Staggs was elected mayor of Riverton in 2017 with 60% of the vote. In 2020, he was the Republican nominee for mayor of Salt Lake County, Utah. He lost to Democrat Jenny Wilson. In 2021, he was re-elected Riverton mayor unopposed.

Staggs left the Unified Police Department (UPD) of Greater Salt Lake in favor if one that serves exclusively Riverton City, based on concerns that low-crime cities in Salt Lake County, like Riverton, were paying too much for the service and not seeing an increase in the number of officers.
In June 2019, the city swore in 35 officers for the new police department. He also led an initiative to reduce misuse of opioids in the city in partnership with Utah-based medication disposal organization called NarcX.

In 2019, he rejected a proposal that would have increased the salary of the Riverton mayor.

In 2023, he was named best mayor in Utah by the Best of State organization.

Adhering to his belief in term limits, Staggs did not run for reelection in 2025.

== 2024 U.S. Senate election in Utah ==

In May, Staggs became the first person to officially announce his candidacy for the U.S. Senate.

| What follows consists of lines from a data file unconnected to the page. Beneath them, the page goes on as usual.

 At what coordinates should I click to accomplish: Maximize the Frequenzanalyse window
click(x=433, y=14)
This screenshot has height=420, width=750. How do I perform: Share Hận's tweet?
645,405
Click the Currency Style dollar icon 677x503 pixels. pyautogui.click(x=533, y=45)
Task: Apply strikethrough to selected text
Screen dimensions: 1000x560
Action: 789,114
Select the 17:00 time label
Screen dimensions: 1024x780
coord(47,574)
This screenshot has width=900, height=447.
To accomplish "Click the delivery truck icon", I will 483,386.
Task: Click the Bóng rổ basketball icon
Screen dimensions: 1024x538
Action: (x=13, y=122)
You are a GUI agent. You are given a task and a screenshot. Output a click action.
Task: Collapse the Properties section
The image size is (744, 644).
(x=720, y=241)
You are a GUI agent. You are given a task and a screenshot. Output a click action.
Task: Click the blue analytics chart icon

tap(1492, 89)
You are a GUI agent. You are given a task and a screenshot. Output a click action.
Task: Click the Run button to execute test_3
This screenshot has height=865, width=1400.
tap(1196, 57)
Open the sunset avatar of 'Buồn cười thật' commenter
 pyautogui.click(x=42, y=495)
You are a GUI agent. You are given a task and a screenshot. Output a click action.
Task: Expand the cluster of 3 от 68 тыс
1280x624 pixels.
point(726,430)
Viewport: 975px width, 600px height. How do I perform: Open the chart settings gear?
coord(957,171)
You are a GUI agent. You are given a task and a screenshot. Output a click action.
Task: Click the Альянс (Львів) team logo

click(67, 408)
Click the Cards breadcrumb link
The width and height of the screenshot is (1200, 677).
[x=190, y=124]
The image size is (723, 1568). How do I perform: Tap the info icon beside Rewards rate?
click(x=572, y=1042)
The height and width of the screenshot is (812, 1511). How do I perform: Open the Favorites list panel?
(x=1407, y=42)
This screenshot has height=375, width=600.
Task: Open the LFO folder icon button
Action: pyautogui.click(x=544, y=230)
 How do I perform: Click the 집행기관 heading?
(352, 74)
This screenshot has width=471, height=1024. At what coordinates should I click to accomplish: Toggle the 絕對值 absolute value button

In an op-ed for Real Clear Politics in June 2023, Staggs wrote that “If our children are going to grow up with the same opportunities we had, we need leaders who are committed to the conservative principles of smaller government, safer families, and stronger economy.”

At the Utah state Republican convention on April 27, Staggs won 69.7% of the delegate vote to become the party's official candidate in a four-way primary in June.

Staggs's campaign was endorsed by Donald Trump, Sen. Tommy Tuberville, Sen. Rand Paul, Vivek Ramaswamy, Rep. Andy Biggs, Rep. Matt Gaetz, Kari Lake, Charlie Kirk, former Trump Administration officials Kash Patel and Ric Grenell, the Utah Republican Veterans’ caucus, the Utah State Fraternal Order of Police, more than 30 elected officials from across Utah, and NBA all time steals and assists leader John Stockton.

In the primary on June 24, Staggs lost the nomination to U.S. Representative John Curtis, placing second with 32% of the vote.

== Trump administration ==
In May 2025, Staggs was appointed as a regional advocate in the Small Business Administration's Office of Advocacy, where he is one of 10 regional advocates within SBA tasked with working with businesses and local leaders to support small business growth.